Selected passage:
* Begin *

According to the edit, the main intention is to find the first non-zero entry. This makes sense. Once you have found this, you can trivially use a gradient-ascend method to find the maximum value: Just walk from the current entry to the neighbor with the highest value in each step, until you reached the top.

However, some possibly important details are missing. For example, it might be important to know the **shape** of the wave. In the original question, it seems to have some gaussian form. Could it also be more "flat"? That is, could the same maximum value cause a **larger** area of the matrix to be filled with non-zero entries?

The key point here is - for the first, trivial optimization - to know the *diameter* of the area that contains non-zero entries. If you know that the diameter of the area with non-zero entries is, for example, `n`

, then you can traverse the matrix with a step size of `n-1`

and be sure that you will *not* miss the wave.

If there really is **no** information about the possible location of the wave, then I doubt that there will be much room for improvements. If it can be *anywhere*, you'll have to search *everywhere*.

But ven for the trivial search (regardless of whether the step size is 1 or `n-1`

), there may be decisions that influence the overall performance. Most prominently: Caching effects. Here is an example that places "waves" into matices of various sizes. (Note that the "waves" are actually rectangular, based on the moore neighborhood of the entry with the maximum value, for simplicity).

It searches for the first non-zero entry using three methods:

`findNonZeroSimpleA`

: Just runs over the matrix, column major
`findNonZeroSimpleB`

: Just runs over the matrix, row major
`findNonZeroSkipping`

: Just runs over the matrix, column major, with a step size of `n-1`

## This is not a "benchmark"

* End *

Stored data:
* Begin *

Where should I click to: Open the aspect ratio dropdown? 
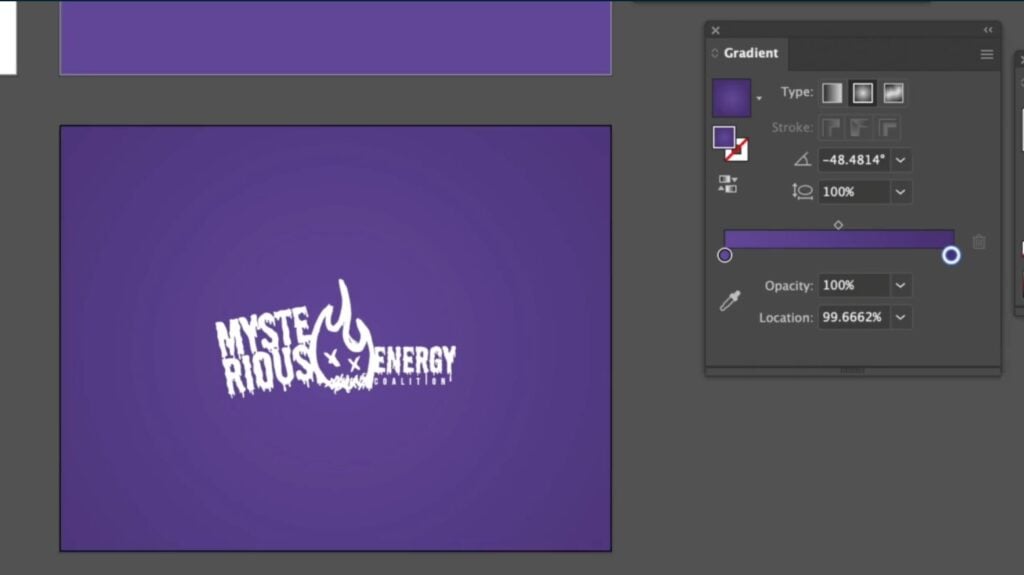(901, 192)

* End *

Parts of the exercise:
A - Rewrite the paragraph of the matrix search answer that begins "However, some possibly important details are missing" as a short bulleted list that keeps its main points.
B - Answer these questions using the matrix search answer, one line each:
(i) What method can be used to find the maximum value once the first non-zero entry is found?
(ii) If the non-zero area has a diameter of `n`, what step size lets the matrix be traversed without missing the wave?
(iii) Which named method runs over the matrix in row-major order?
C - List each method the matrix search answer uses to search for the first non-zero entry, and say how each one traverses the matrix.

Responses:
A -
- Some possibly important details are missing, such as the shape of the wave.
- In the original question, the wave seems to have a Gaussian form.
- It is unclear whether the wave could be flatter, so that the same maximum value fills a larger area of the matrix with non-zero entries.

B -
(i) A gradient-ascent method, which walks to the neighbor with the highest value at each step until it reaches the top.
(ii) A step size of `n-1`.
(iii) `findNonZeroSimpleB`.

C -
- `findNonZeroSimpleA`: runs over the matrix in column-major order.
- `findNonZeroSimpleB`: runs over the matrix in row-major order.
- `findNonZeroSkipping`: runs over the matrix in column-major order with a step size of `n-1`.